Royalty rate improvements from v9 architecture adoption and compute subsystem solutions provide operating leverage as data center volumes grow. Each new design win incorporates more CPU cores and advanced features that command higher royalty rates than legacy products. With cloud AI and networking royalties projected to reach 50 percent of total royalty revenue by fiscal year 2028, this high-value segment could more than compensate for any smartphone market weakness.
The data center market’s growth trajectory remains robust, driven by cloud computing expansion, AI adoption, and edge computing deployments. ARM’s market share gains in this segment occur from a relatively small base, providing substantial room for continued growth even as the overall market expands. This combination of share gains and market growth creates a favorable backdrop for sustained revenue increases.
SWOT Analysis
Strengths
- Dominant instruction set architecture position in smartphone market with established ecosystem
- Growing market share in data center applications with major cloud provider adoption
- Strong power-performance capabilities that address energy efficiency requirements
- Established partnerships with leading technology companies including META and OpenAI
- Expanding royalty rates from v9 architecture and compute subsystem solution adoption
- Proven intellectual property licensing model with recurring revenue characteristics
Weaknesses
- Potential channel conflict with existing licensees as company enters silicon manufacturing
- Rising operating expenses pressuring margins during silicon strategy investment phase
- Heavy reliance on SoftBank relationship for licensing revenue
- Limited experience in chip manufacturing, sales, and supply chain management
- Execution risk associated with transformational business model change
- Near-term revenue growth dependent on back-half weighting creating quarterly volatility
Opportunities
- Silicon products offering 10x to 30x higher average selling prices than licensing
- Chiplet technology market expansion enabling multiple revenue streams per system
- Agentic AI workload growth driving demand for specialized processors
- Total addressable market expansion to over $1 trillion by decade end
- Custom silicon trend in data centers favoring flexible architecture approaches
- Industrial IoT and automotive market penetration beyond traditional strongholds
Threats
- DRAM shortages and memory price increases affecting key end markets
- Competition from x86 architecture in data center applications
- RISC-V open-source alternative gaining traction in cost-sensitive segments
- Smartphone unit volume pressure from macroeconomic conditions and component costs
- Customer relationships at risk from competitive positioning in silicon market
- Valuation compression if execution falls short of elevated market expectations
Analyst Targets
- BofA Global Research: Neutral rating with $335 price target (June 11th, 2026)
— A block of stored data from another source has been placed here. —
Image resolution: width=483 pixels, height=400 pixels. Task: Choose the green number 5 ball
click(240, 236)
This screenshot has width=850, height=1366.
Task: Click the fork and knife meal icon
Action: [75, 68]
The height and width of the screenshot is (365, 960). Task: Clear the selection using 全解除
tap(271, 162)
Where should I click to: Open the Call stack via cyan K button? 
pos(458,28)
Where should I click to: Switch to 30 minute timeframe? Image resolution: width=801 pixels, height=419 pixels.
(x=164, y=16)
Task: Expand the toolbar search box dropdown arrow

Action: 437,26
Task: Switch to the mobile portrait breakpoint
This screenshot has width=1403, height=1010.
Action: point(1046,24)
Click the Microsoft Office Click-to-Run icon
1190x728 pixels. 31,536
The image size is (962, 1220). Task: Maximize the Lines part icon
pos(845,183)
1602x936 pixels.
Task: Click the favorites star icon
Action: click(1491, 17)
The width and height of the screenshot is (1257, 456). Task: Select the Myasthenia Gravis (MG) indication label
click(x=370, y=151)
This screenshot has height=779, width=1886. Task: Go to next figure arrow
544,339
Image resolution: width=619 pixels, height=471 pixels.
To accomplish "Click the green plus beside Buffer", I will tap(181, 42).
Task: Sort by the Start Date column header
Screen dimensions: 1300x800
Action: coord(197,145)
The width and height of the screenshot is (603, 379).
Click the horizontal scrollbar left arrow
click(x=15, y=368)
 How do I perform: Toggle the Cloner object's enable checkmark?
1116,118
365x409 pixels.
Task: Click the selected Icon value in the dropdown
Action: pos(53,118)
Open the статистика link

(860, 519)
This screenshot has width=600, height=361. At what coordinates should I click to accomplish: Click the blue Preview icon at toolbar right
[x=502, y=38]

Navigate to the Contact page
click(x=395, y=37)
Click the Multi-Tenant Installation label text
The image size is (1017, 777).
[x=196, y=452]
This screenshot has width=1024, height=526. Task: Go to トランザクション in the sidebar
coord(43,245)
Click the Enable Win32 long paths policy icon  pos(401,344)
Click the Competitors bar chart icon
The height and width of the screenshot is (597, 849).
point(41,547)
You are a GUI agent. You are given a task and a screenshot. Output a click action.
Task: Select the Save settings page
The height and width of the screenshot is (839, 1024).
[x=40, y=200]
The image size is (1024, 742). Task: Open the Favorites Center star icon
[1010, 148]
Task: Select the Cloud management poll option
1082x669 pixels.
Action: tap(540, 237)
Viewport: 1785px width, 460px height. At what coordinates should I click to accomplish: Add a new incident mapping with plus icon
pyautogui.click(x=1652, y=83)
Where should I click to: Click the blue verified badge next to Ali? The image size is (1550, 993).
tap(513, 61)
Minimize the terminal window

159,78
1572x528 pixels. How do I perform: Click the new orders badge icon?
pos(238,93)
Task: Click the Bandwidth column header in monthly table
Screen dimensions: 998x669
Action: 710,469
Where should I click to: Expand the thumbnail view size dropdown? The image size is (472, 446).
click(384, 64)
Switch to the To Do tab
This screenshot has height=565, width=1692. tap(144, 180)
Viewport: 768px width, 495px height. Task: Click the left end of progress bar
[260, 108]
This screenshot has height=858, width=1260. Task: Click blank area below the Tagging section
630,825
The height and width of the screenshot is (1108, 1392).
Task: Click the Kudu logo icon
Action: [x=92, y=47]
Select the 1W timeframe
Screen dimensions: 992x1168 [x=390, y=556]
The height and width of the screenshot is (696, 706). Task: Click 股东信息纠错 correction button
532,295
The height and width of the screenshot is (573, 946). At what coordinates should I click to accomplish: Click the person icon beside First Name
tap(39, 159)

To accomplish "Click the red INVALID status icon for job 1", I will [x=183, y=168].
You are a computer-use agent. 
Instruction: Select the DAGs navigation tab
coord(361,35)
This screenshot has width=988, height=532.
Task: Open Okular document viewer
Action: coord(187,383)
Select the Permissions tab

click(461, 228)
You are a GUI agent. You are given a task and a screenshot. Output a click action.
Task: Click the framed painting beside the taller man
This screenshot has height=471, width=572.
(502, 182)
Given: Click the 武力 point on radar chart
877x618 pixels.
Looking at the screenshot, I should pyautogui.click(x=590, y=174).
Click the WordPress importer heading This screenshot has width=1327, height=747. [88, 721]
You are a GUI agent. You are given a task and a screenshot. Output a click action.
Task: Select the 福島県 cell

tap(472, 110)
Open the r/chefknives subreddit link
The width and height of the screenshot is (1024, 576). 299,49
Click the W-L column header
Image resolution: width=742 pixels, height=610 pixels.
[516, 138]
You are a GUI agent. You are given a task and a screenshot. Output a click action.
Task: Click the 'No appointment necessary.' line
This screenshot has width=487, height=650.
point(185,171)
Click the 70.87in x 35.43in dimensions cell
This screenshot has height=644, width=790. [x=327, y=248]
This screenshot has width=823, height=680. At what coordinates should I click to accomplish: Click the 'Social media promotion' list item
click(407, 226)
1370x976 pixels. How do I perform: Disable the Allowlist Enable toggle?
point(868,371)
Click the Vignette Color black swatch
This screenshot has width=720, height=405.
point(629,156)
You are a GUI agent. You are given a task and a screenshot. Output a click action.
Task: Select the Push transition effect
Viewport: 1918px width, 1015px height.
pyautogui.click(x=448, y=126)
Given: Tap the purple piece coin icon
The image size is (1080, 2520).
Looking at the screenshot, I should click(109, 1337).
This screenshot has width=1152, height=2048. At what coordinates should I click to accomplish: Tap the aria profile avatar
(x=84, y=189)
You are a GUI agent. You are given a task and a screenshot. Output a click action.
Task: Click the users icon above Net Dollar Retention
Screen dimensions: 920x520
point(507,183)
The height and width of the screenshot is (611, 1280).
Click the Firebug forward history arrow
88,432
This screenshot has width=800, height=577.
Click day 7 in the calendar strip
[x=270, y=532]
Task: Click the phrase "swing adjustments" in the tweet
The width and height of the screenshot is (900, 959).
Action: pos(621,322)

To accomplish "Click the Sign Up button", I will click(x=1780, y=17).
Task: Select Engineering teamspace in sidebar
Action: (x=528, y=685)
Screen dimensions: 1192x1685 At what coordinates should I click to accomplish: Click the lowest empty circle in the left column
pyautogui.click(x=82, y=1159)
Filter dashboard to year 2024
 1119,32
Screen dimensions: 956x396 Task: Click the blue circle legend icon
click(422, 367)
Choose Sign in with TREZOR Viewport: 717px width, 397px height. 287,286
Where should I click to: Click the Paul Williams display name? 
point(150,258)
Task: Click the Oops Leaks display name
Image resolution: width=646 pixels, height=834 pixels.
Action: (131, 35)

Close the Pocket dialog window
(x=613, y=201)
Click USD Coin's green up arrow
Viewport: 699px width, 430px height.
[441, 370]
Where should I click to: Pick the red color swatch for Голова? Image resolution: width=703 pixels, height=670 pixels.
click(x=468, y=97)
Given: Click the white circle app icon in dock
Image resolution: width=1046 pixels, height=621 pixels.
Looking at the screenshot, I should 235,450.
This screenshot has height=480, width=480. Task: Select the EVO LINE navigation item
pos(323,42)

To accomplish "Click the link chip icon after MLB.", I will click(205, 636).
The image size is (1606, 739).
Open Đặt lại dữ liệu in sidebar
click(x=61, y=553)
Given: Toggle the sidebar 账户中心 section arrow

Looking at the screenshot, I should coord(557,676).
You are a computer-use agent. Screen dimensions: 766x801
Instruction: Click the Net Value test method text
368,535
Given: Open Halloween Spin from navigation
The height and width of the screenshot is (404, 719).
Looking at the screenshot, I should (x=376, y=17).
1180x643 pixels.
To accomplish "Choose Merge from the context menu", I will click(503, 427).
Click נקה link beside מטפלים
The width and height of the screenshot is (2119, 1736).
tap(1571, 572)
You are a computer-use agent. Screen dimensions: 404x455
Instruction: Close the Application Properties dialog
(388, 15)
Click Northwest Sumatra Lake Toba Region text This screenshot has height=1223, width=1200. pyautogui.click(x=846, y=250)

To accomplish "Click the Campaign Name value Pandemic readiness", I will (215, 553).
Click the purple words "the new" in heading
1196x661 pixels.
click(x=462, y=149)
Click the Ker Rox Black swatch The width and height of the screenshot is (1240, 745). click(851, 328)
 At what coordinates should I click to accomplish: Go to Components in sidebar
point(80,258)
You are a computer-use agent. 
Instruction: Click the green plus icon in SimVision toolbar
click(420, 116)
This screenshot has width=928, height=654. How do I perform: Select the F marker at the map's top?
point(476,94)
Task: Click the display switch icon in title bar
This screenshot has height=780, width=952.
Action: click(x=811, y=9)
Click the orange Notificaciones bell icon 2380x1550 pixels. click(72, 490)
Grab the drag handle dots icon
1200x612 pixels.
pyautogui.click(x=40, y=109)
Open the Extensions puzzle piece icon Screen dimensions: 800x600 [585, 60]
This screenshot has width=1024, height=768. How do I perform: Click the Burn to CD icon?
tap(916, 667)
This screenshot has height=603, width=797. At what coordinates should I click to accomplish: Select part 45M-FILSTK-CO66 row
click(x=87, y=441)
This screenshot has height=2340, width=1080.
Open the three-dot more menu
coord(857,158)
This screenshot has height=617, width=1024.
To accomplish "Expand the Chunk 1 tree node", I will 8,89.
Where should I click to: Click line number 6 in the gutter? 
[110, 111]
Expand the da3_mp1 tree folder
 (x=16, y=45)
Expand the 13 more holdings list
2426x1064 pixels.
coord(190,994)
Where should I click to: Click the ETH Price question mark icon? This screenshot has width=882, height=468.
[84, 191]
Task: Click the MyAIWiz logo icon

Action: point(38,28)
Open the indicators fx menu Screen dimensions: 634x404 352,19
- Morgan Stanley & Co. International plc: Equal-weight rating with $150 price target (April 7th, 2026)
- Guggenheim Securities, LLC: Buy rating with $240 price target (March 25th, 2026)
- Evercore ISI: Outperform rating with $170 price target (February 5th, 2026)
- Jefferies International Limited: Buy rating with $170 price target (February 5th, 2026)
- BofA Global Research: Neutral rating with $120 price target (January 13th, 2026)
- Barclays Capital Inc.: Overweight rating with $165 price target (December 12th, 2025)
This analysis is based on analyst reports and company information available from December 2025 through June 2026.